To make it easier to follow, I’ve run through the original bonds variable through an online converter, saved the result in a schema.json file, and imported it using the cue import -f -p schema schema.json command. The resulting schema.cue file contained the following:

bonds: [...#Bond]

#Bond: {
        name: string
        ports: [...string]
        clag_id: int
        bridge:  #Bridge
        options: #Options
}

#Bridge: access: int

#Options: {
        mtu: int
        extras: [...string]
}

Although it’s a slightly different (more verbose) version of my hand-written CUE schema, most of the values are exactly the same.

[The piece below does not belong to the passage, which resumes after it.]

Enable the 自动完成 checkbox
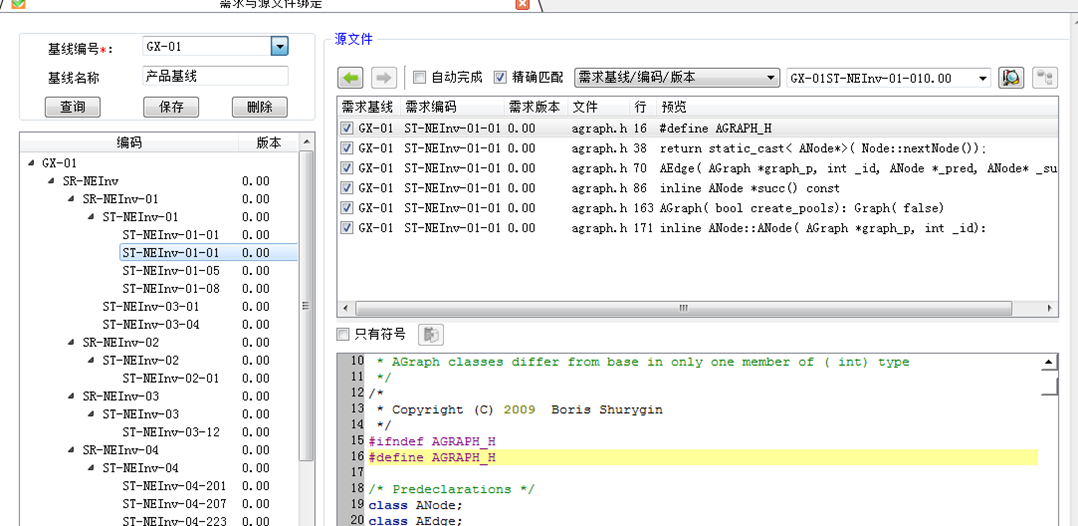(x=420, y=77)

The only bits that are missing are constraints and policies, which are optional and can be added at a later stage. You can find another example of the above process on the Jinja to CUE page of my cue-ansible repo.

Once you have your schemas developed, you can start adding them to an existing Ansible workflow. Here are some ideas of how this can be done, starting from the easiest one:

  1. You can add an extra task to the top of your Ansible playbook that uses shell module to execute cue vet against input variables.
  2. If you have an existing CI system, you can add the cue vet as a new step before ansible-playbook command is executed.
  3. Another option is to create a custom module that can be configured to run CUE schema validation for any schema or input variables.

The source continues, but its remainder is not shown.